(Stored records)

────────────────────────────────────────

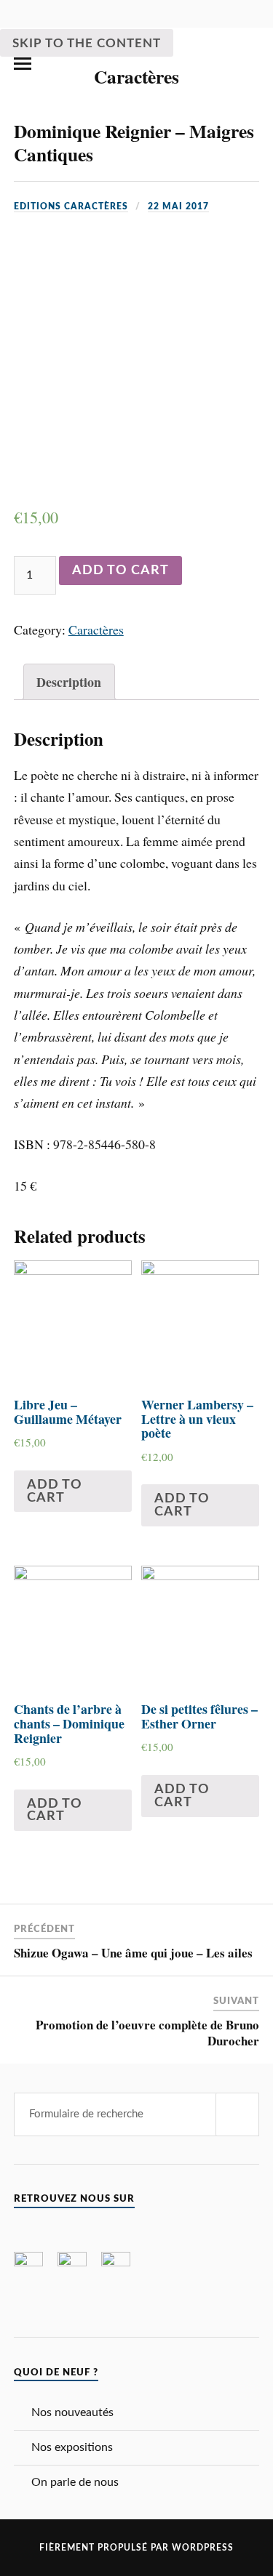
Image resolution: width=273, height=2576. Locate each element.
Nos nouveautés (72, 2412)
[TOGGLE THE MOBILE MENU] (22, 64)
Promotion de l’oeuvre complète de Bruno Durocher (147, 2033)
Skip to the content (86, 43)
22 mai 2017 (178, 206)
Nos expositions (72, 2447)
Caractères (96, 629)
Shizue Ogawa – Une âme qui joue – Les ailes (133, 1953)
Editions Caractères (71, 206)
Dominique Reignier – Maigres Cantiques (134, 142)
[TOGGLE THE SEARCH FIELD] (250, 64)
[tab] (69, 682)
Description (68, 681)
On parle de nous (75, 2482)
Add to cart (120, 570)
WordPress (203, 2547)
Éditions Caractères (136, 62)
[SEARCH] (237, 2114)
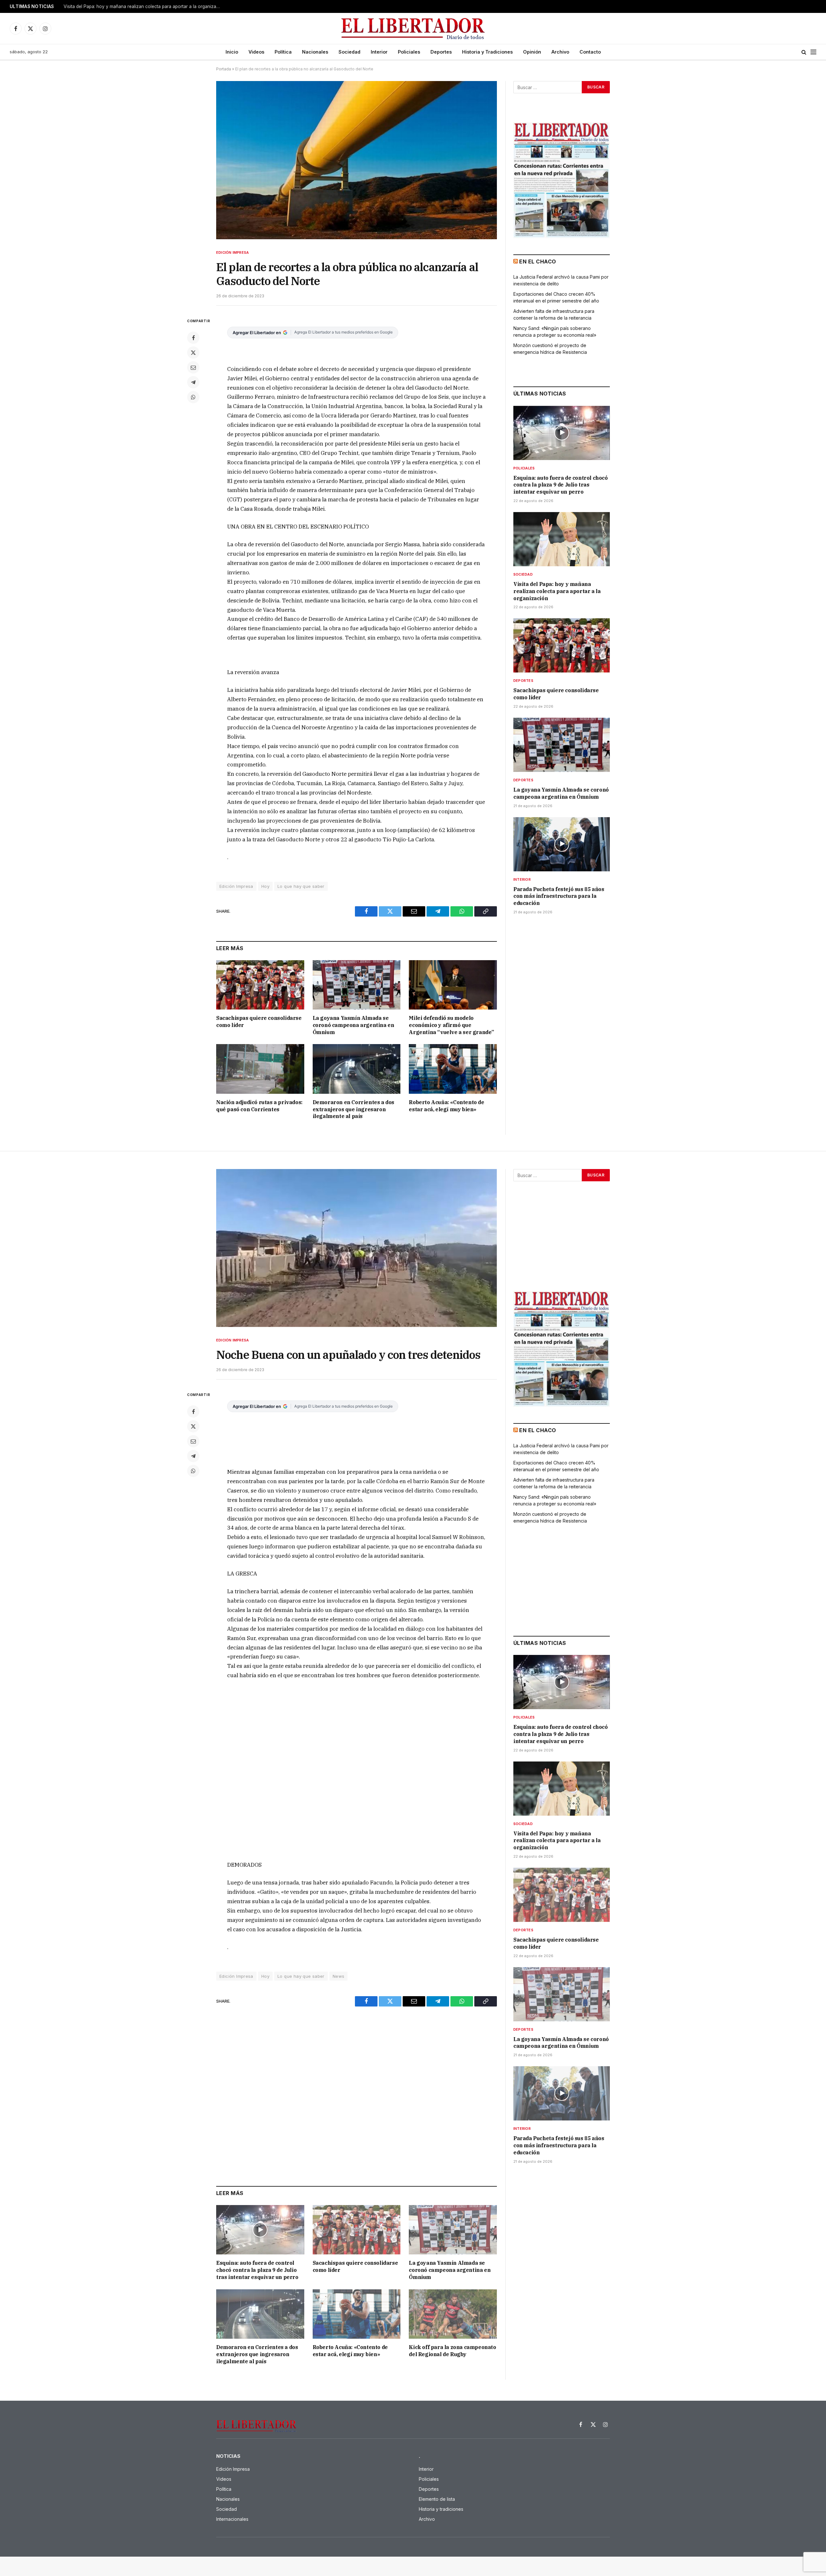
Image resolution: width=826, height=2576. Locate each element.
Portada (223, 69)
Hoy (265, 886)
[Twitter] (193, 352)
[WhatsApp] (193, 397)
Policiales (409, 52)
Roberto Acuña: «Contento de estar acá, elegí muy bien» (446, 1106)
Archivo (560, 52)
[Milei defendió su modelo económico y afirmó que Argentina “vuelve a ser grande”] (453, 985)
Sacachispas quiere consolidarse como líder (259, 1021)
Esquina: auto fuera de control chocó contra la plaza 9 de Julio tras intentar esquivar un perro (560, 485)
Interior (379, 52)
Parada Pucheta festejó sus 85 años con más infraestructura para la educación (558, 896)
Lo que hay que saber (301, 886)
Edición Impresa (232, 252)
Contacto (590, 52)
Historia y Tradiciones (487, 52)
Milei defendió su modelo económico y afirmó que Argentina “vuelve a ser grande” (451, 1025)
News (339, 1976)
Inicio (232, 52)
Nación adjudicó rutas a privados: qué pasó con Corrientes (259, 1106)
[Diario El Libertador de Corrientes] (413, 28)
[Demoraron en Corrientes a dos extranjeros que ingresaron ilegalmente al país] (357, 1068)
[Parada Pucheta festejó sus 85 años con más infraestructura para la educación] (561, 844)
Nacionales (315, 52)
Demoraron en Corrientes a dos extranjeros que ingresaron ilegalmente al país (353, 1109)
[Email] (193, 367)
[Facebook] (193, 338)
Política (283, 52)
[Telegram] (193, 382)
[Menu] (813, 52)
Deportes (441, 52)
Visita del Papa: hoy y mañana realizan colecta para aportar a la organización (144, 6)
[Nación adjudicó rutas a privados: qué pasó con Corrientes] (260, 1068)
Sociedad (349, 52)
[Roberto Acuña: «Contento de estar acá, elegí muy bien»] (453, 1068)
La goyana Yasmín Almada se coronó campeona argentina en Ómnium (353, 1025)
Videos (256, 52)
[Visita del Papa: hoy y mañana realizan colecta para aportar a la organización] (561, 539)
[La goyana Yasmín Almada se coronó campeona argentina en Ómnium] (357, 985)
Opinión (532, 52)
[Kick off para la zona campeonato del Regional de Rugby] (453, 2314)
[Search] (804, 52)
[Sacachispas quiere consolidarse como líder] (260, 985)
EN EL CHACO (537, 261)
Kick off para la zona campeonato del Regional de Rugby (452, 2350)
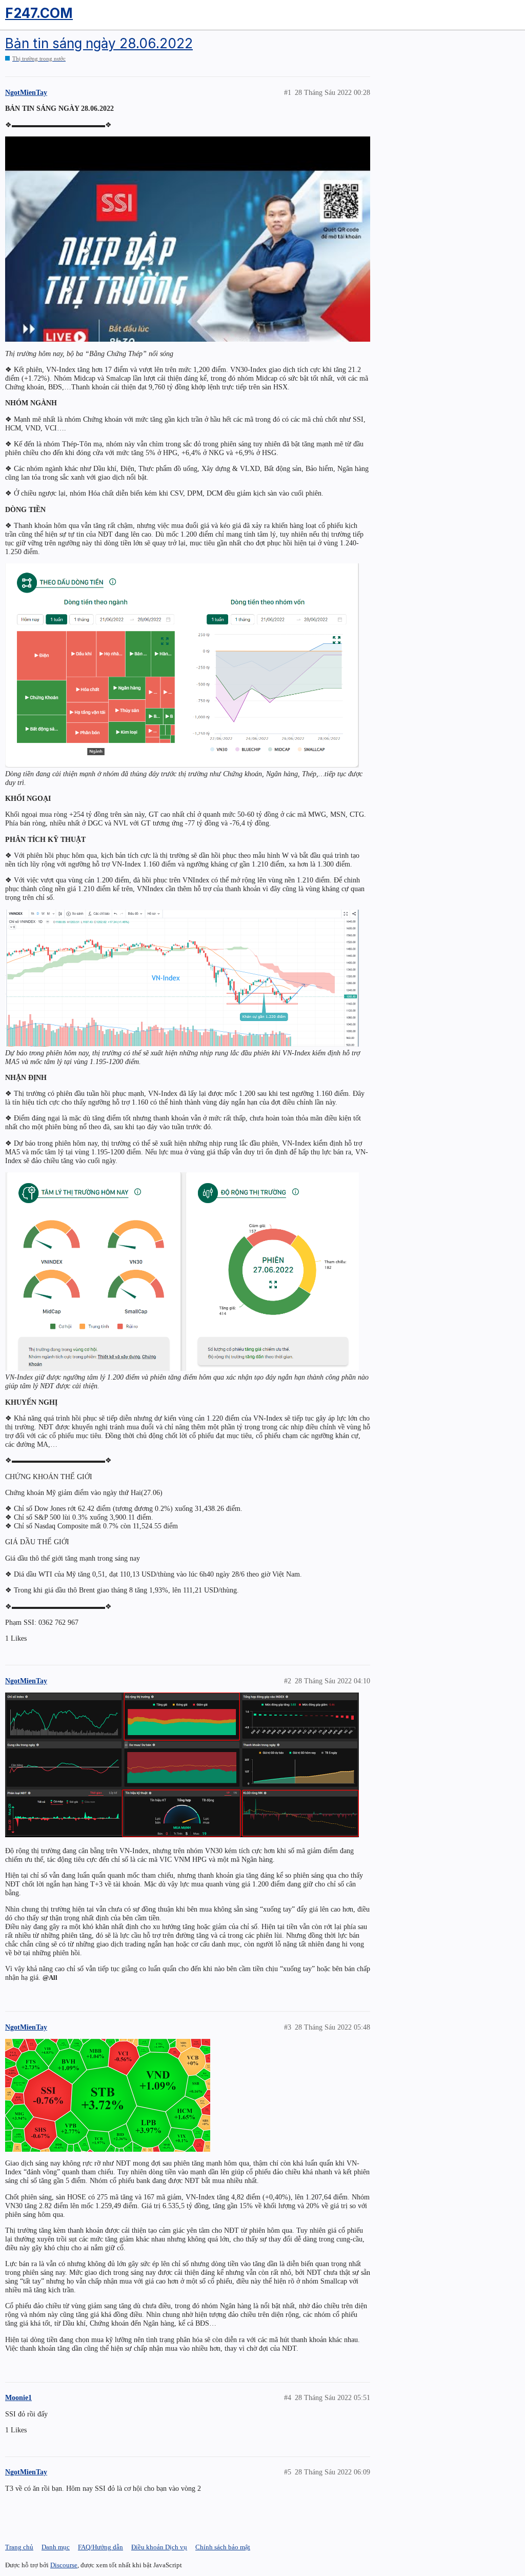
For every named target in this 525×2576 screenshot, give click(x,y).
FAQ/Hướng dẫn (100, 2547)
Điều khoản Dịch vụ (159, 2547)
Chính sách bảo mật (222, 2547)
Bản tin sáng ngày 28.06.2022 (99, 43)
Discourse (63, 2565)
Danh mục (56, 2547)
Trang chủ (19, 2547)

────────────────────────────────────────

> _Problem to work on_: A verbatim copy of all the records, minus the pictures, is the expected answer.

> _Response area_:
Image resolution: width=273, height=2576. Locate each element.
Nos nouveautés (72, 2412)
[TOGGLE THE MOBILE MENU] (22, 64)
Promotion de l’oeuvre complète de Bruno Durocher (147, 2033)
Skip to the content (86, 43)
22 mai 2017 (178, 206)
Nos expositions (72, 2447)
Caractères (96, 629)
Shizue Ogawa – Une âme qui joue – Les ailes (133, 1953)
Editions Caractères (71, 206)
Dominique Reignier – Maigres Cantiques (134, 142)
[TOGGLE THE SEARCH FIELD] (250, 64)
[tab] (69, 682)
Description (68, 681)
On parle de nous (75, 2482)
Add to cart (120, 570)
WordPress (203, 2547)
Éditions Caractères (136, 62)
[SEARCH] (237, 2114)
Image resolution: width=826, height=2576. Locate each element.
Portada (223, 69)
Hoy (265, 886)
[Twitter] (193, 352)
[WhatsApp] (193, 397)
Policiales (409, 52)
Roberto Acuña: «Contento de estar acá, elegí muy bien» (446, 1106)
Archivo (560, 52)
[Milei defendió su modelo económico y afirmó que Argentina “vuelve a ser grande”] (453, 985)
Sacachispas quiere consolidarse como líder (259, 1021)
Esquina: auto fuera de control chocó contra la plaza 9 de Julio tras intentar esquivar un perro (560, 485)
Interior (379, 52)
Parada Pucheta festejó sus 85 años con más infraestructura para la educación (558, 896)
Lo que hay que saber (301, 886)
Edición Impresa (232, 252)
Contacto (590, 52)
Historia y Tradiciones (487, 52)
Milei defendió su modelo económico y afirmó que Argentina “vuelve a ser grande” (451, 1025)
News (339, 1976)
Inicio (232, 52)
Nación adjudicó rutas a privados: qué pasó con Corrientes (259, 1106)
[Diario El Libertador de Corrientes] (413, 28)
[Demoraron en Corrientes a dos extranjeros que ingresaron ilegalmente al país] (357, 1068)
[Parada Pucheta festejó sus 85 años con más infraestructura para la educación] (561, 844)
Nacionales (315, 52)
Demoraron en Corrientes a dos extranjeros que ingresaron ilegalmente al país (353, 1109)
[Email] (193, 367)
[Facebook] (193, 338)
Política (283, 52)
[Telegram] (193, 382)
[Menu] (813, 52)
Deportes (441, 52)
Visita del Papa: hoy y mañana realizan colecta para aportar a la organización (144, 6)
[Nación adjudicó rutas a privados: qué pasó con Corrientes] (260, 1068)
Sociedad (349, 52)
[Roberto Acuña: «Contento de estar acá, elegí muy bien»] (453, 1068)
La goyana Yasmín Almada se coronó campeona argentina en Ómnium (353, 1025)
Videos (256, 52)
[Visita del Papa: hoy y mañana realizan colecta para aportar a la organización] (561, 539)
[La goyana Yasmín Almada se coronó campeona argentina en Ómnium] (357, 985)
Opinión (532, 52)
[Kick off para la zona campeonato del Regional de Rugby] (453, 2314)
[Search] (804, 52)
[Sacachispas quiere consolidarse como líder] (260, 985)
EN EL CHACO (537, 261)
Kick off para la zona campeonato del Regional de Rugby (452, 2350)
For every named target in this 525×2576 screenshot, give click(x,y).
FAQ/Hướng dẫn (100, 2547)
Điều khoản Dịch vụ (159, 2547)
Chính sách bảo mật (222, 2547)
Bản tin sáng ngày 28.06.2022 (99, 43)
Discourse (63, 2565)
Danh mục (56, 2547)
Trang chủ (19, 2547)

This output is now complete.